[TASK BRIEF]
Output only the stretch of the listing that starts at the line containing "2314x1596 pixels. How" and ends at the line containing "Click the magnifying", reproduced exactly with both ends.

+ + + + + + +

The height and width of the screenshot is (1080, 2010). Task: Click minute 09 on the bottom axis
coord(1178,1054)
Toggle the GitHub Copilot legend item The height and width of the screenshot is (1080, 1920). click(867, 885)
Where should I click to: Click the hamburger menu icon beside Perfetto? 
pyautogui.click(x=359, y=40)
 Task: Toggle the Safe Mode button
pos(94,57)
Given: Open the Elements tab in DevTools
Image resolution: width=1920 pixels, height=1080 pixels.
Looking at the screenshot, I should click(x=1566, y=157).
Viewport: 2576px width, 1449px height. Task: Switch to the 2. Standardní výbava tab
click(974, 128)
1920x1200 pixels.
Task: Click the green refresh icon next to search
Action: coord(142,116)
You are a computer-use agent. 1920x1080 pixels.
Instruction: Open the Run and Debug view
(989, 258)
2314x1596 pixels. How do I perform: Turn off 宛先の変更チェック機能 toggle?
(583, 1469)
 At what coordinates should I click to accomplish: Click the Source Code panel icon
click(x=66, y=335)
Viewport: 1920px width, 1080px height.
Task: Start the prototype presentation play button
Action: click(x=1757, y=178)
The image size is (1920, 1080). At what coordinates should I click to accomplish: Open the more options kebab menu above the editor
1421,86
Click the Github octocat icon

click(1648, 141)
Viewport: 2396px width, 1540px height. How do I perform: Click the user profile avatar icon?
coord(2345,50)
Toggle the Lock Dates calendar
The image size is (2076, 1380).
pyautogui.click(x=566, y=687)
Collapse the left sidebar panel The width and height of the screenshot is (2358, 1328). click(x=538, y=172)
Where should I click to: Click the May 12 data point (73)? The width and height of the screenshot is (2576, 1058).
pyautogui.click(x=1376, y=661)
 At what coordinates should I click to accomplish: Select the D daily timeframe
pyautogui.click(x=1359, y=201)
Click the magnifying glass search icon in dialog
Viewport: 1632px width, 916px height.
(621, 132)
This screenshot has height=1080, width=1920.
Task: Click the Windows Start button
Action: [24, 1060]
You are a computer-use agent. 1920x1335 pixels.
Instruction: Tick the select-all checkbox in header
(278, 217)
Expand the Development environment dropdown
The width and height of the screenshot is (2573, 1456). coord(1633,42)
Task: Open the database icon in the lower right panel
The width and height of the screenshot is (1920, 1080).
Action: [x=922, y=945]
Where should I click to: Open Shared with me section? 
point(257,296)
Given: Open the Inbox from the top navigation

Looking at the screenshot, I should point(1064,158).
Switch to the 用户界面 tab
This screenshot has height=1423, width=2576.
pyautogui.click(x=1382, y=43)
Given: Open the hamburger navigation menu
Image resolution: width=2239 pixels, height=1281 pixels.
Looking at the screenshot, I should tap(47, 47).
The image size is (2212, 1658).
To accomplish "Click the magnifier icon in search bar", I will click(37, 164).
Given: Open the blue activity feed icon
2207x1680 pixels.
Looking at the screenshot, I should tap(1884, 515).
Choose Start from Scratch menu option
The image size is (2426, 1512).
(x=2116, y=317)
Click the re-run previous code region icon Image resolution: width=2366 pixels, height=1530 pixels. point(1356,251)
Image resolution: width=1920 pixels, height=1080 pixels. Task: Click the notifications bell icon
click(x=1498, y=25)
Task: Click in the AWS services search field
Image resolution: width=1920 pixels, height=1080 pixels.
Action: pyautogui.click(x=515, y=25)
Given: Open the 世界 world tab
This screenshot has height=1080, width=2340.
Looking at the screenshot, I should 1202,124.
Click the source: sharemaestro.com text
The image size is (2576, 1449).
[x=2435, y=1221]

+ + + + + + +

[SOLUTION TO THE PROBLEM]
2314x1596 pixels. How do I perform: Turn off 宛先の変更チェック機能 toggle?
(583, 1469)
 At what coordinates should I click to accomplish: Click the Source Code panel icon
click(x=66, y=335)
Viewport: 1920px width, 1080px height.
Task: Start the prototype presentation play button
Action: click(x=1757, y=178)
The image size is (1920, 1080). At what coordinates should I click to accomplish: Open the more options kebab menu above the editor
1421,86
Click the Github octocat icon

click(1648, 141)
Viewport: 2396px width, 1540px height. How do I perform: Click the user profile avatar icon?
coord(2345,50)
Toggle the Lock Dates calendar
The image size is (2076, 1380).
pyautogui.click(x=566, y=687)
Collapse the left sidebar panel The width and height of the screenshot is (2358, 1328). click(x=538, y=172)
Where should I click to: Click the May 12 data point (73)? The width and height of the screenshot is (2576, 1058).
pyautogui.click(x=1376, y=661)
 At what coordinates should I click to accomplish: Select the D daily timeframe
pyautogui.click(x=1359, y=201)
Click the magnifying glass search icon in dialog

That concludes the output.